An interesting contract in reporting today. Reader (Tom C) sent me the Wall Street Journal version of this story, by Michael R. Crittenden and Liam Pleven, titled “AIG Execs Returned Only $19M Of $45M In Pledged Repayments.” I decided to look at Bloomberg as well, as found one on the same subject, “AIG Should Trim $198 Million in Awards, Feinberg Says,” by Hugh Son. But the Journal has now fallen in line with Bloomberg and has a similar finger-shaking-at-government-interference headline, “U.S. Wants AIG Retention Pay Cut.”

Now look at the difference in emphasis via the headlines. The first highlights that AIG did not live up to its promise to return bonuses, while the Bloomberg version puts the focus on the presumed interference of the pay master, Kenneth Feinberg.
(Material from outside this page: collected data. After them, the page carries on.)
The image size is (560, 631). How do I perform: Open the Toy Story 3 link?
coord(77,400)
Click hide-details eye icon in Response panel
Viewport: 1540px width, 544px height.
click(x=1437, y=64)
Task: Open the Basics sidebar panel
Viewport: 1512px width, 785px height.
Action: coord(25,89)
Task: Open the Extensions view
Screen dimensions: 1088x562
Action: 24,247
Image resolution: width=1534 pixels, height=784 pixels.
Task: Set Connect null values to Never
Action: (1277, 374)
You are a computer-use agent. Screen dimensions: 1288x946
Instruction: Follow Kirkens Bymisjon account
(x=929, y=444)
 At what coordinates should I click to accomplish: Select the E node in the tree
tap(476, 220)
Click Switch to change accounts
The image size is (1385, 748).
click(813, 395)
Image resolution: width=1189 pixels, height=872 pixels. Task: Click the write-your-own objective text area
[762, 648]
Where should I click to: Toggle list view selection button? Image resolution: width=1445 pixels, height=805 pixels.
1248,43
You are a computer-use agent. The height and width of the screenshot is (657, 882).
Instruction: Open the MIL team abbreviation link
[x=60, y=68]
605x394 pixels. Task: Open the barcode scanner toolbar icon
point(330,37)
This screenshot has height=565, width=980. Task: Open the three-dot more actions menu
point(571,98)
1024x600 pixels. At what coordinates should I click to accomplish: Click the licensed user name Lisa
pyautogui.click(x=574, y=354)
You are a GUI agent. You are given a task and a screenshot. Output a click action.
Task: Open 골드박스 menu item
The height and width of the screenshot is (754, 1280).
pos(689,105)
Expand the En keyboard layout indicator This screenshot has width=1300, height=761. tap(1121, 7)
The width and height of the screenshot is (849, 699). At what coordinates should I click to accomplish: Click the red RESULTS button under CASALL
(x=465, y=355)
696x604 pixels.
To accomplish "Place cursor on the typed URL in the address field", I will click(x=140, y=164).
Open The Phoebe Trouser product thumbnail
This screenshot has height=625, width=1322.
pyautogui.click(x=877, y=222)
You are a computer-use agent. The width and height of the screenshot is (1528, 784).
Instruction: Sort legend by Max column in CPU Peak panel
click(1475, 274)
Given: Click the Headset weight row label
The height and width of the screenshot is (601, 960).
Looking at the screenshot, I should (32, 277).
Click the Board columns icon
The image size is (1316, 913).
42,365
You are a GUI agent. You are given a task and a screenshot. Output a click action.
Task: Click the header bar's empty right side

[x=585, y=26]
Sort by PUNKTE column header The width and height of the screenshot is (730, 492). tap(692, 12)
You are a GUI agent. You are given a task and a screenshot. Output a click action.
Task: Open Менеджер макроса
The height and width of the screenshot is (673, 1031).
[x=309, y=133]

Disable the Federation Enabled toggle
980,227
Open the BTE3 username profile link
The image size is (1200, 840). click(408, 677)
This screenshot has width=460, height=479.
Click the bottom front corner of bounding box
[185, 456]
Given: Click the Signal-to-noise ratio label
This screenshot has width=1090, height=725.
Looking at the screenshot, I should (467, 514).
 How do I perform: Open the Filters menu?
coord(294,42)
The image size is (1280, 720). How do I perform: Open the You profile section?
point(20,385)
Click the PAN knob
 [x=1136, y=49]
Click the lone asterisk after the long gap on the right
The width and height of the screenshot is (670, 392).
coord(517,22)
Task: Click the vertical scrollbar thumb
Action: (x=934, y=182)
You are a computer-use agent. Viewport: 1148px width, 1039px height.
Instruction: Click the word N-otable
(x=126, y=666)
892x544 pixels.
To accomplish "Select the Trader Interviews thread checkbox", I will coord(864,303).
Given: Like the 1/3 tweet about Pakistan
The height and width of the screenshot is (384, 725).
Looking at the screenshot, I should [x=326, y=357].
But even the Bloomberg version contains a doozy:

American International Group Inc., the insurer that gave bonuses to the derivatives staff blamed for its near-collapse, was advised by the Obama administration to reduce a pending $198 million payment to the employees.

The order from Kenneth Feinberg, President Barack Obama’s special master on compensation, was revealed today in a report by Neil Barofsky, special inspector for the Troubled Asset Relief Program. Feinberg didn’t specify how much the payments for New York-based AIG should be reduced, Barofsky said.

AIG sparked a national furor in March after awarding about $165 million to employees in the unit that sold credit-default swaps. Obama called the bonuses an “outrage.” The bailed-out insurer has said the pay is needed to keep staff unwinding the derivatives. Payments included $7,700 to a kitchen assistant and $87,500 for an administrative assistant, according to the report.

“It is unclear whether Federal Reserve Bank of New York officials knew that thousands of dollars in payments would go to non-essential AIG Financial Products support employees, such as the kitchen and mailroom assistants,” Barofsky’s report said.

We had noted earlier:

In the waning days of the Bush Administration, AIG kept brazenly enlarging the number of recipients of retention bonuses. At one point, it added 2700, who received much lower amounts on average than earlier recipients. I speculated at the time that this was done for the sole purpose of lowering the average amount received to make it less offensive.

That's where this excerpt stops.